While working on a manuscript, it is a good idea to keep different versions of the document (1st draft, 2nd draft, 3rd draft, etc.) in case you need to go back to an earlier version of your work. Many times this is accomplished by saving the document under a new name. Another approach is using some kind of version control software that allows you to track changes. However, LibreOffice does have a basic version control system built in and contains all the versions in one file.
The Origin of Versions
To save the current state of the document as a new version, select the menus File > Versions. Click the “Save New Version” button. A dialog will come up that allows you to add a comment to the version you are creating. The comment is up to your and can contain just a few words or an entire paragraph. I recommend using the comment as a way to remind yourself why you saved the version in the first place.
The checkbox “Always save a version on closing” does just that. Every time you close the document a new version is created.
Back in Time
If you create versions of your document, there will come a time when you will want to view or revert back to a certain version. To open a version of the document, use the menus File > Versions. Select the version you want to open and click the “Open” button. The saved version of the document opens in a new document in read-only mode. If you want to work with this version of the document, you will need to save it under a new document name. You can now edit and change the document as you need. Keep in mind that the document is a new document without the previously saved versions.
Show Me the Versions
When you go to Files > Versions, you see a list of the different versions you have saved along with their comments. However, some comments are longer than the space provided. If you need to read the entire comment, select the version from the list and click on the “Show” button. This allows you to see, but not edit, the entire version comment.
You Are Outta Here
A version is usually create for a specific purpose. If you decide that a version is no longer necessary, go to File > Versions, select the version you no longer need, and click the “Delete” button. This permanently deletes the selected version. Keep in mind there is no undo for this action.

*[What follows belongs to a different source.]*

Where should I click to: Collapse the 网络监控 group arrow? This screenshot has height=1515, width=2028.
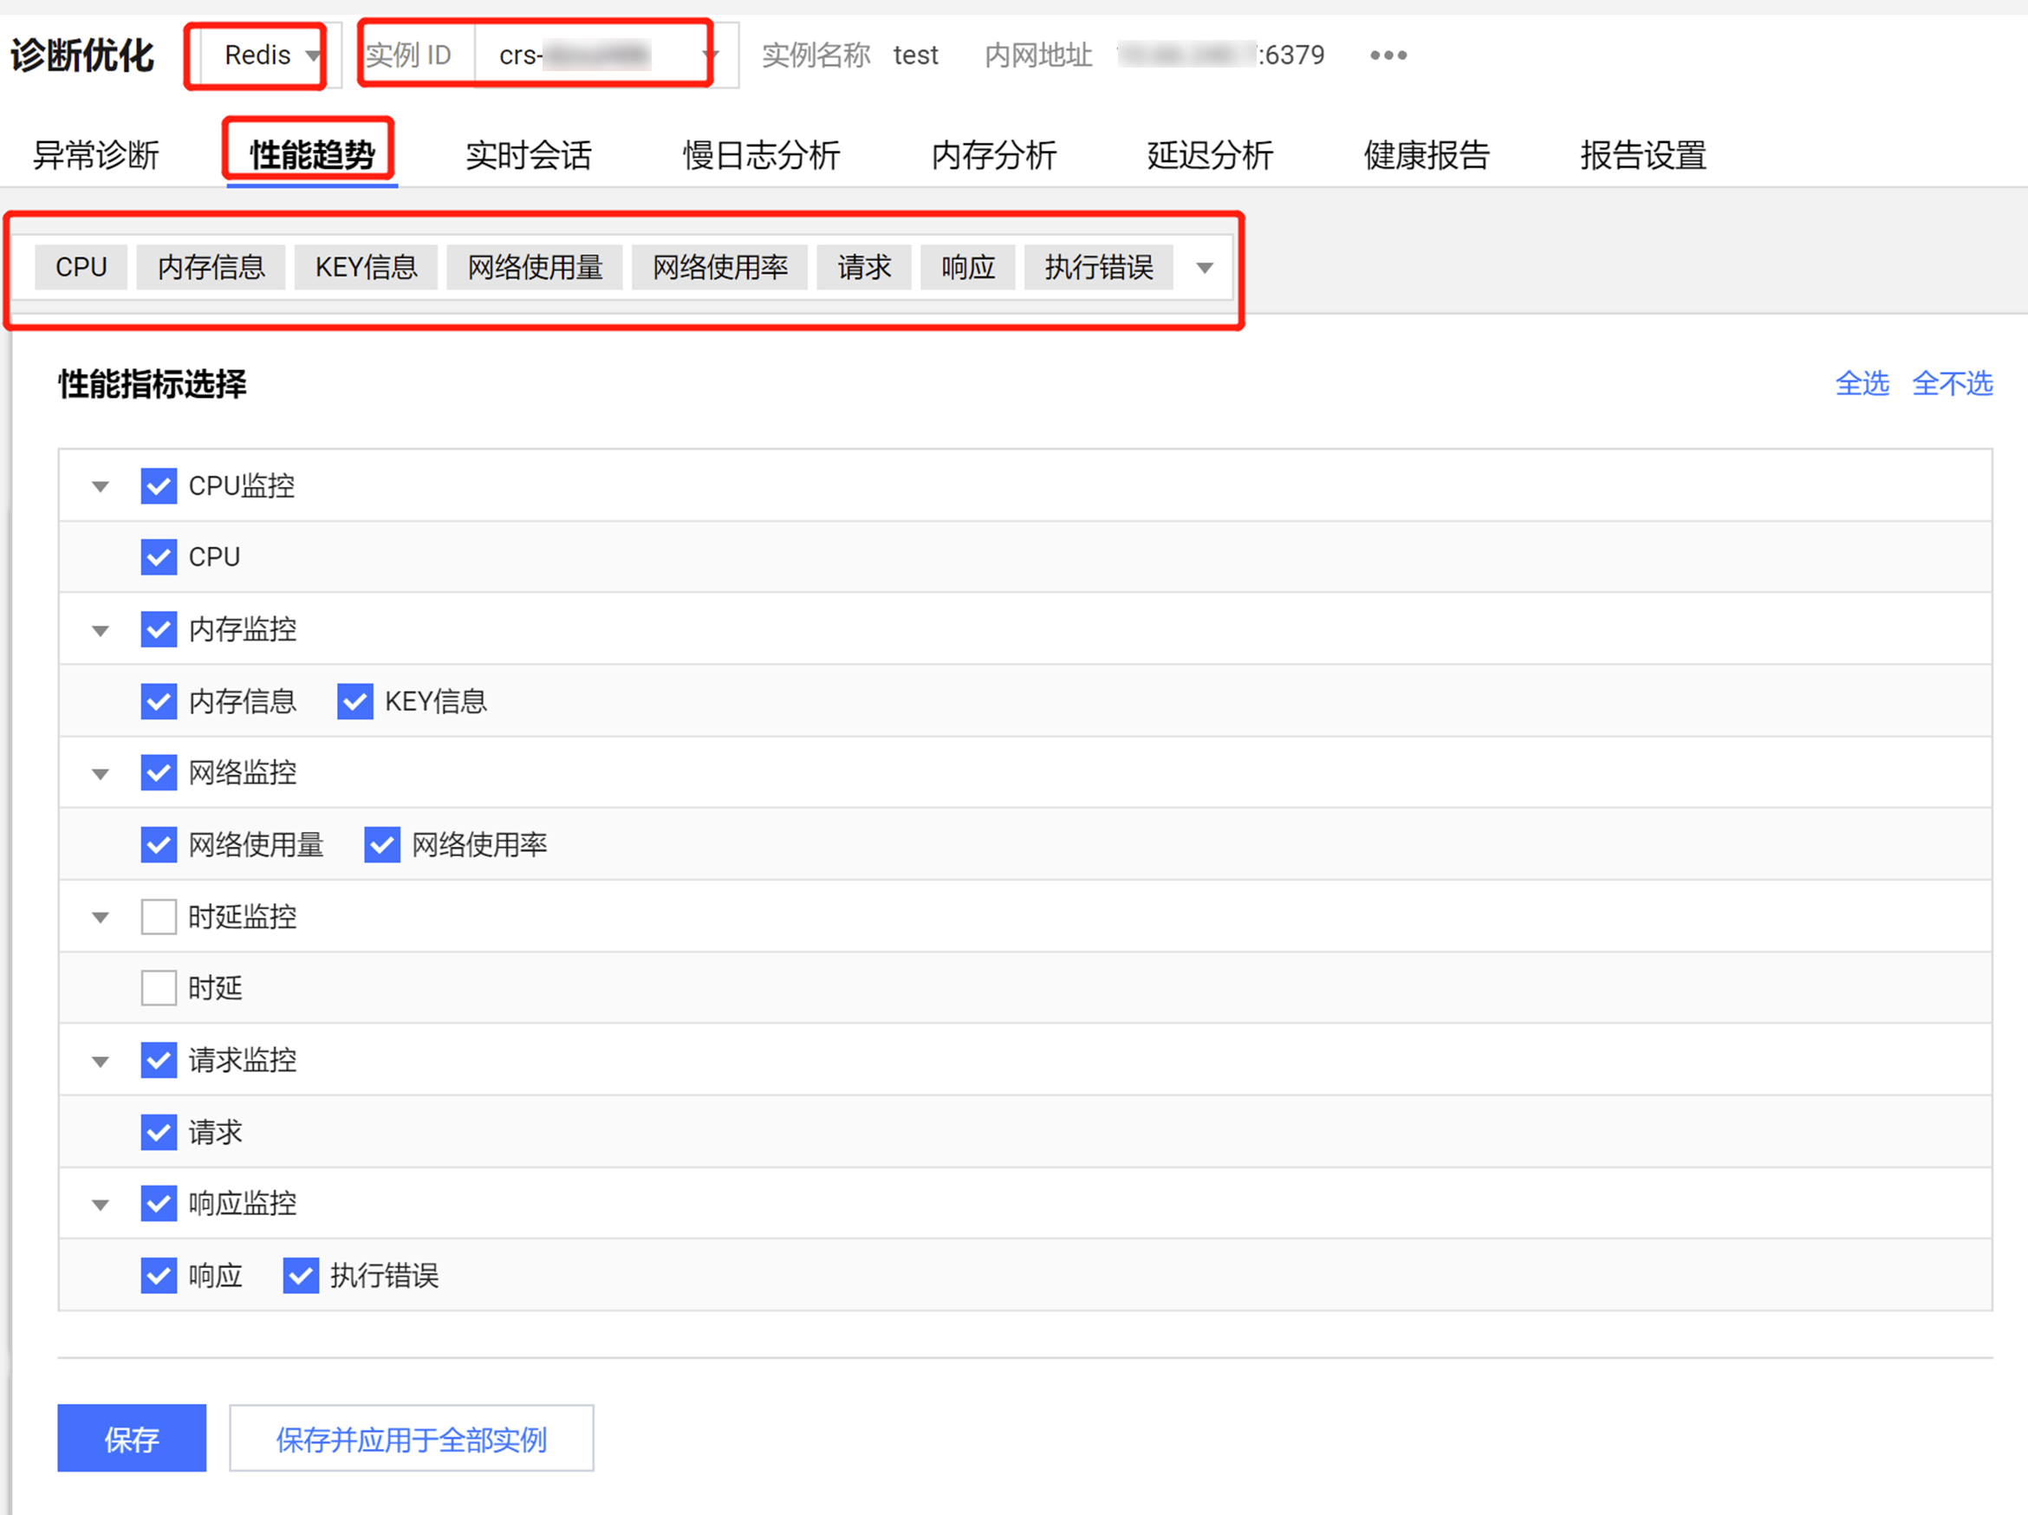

Why Are You Not Like the Other Versions?
You may find yourself actually asking this question. What exactly is the difference between this version and what you currently have? At this point, you’re wishing you had made a more descriptive comment. So, you go to Files > Versions, you select the version in question, and click on the “Compare” button. Compare makes a comparison of the differences between the selected version and the current version. It also gives you a dialog which allows you to accept or reject the changes. This is a good way to go back to the better phrasing or sentence you had in an earlier version before you screwed it up.
LibreOffice provides a very basic version control system. This version control is available in all the modules except for Base. The system allows you to create multiple versions of the same document in one file. You can open a document as a new document to view or save for editing. You can view the long comment you created when you saved the document. You can delete versions when they are no longer needed. Finally, you can compare any version with the current document and accept or reject the differences between the two.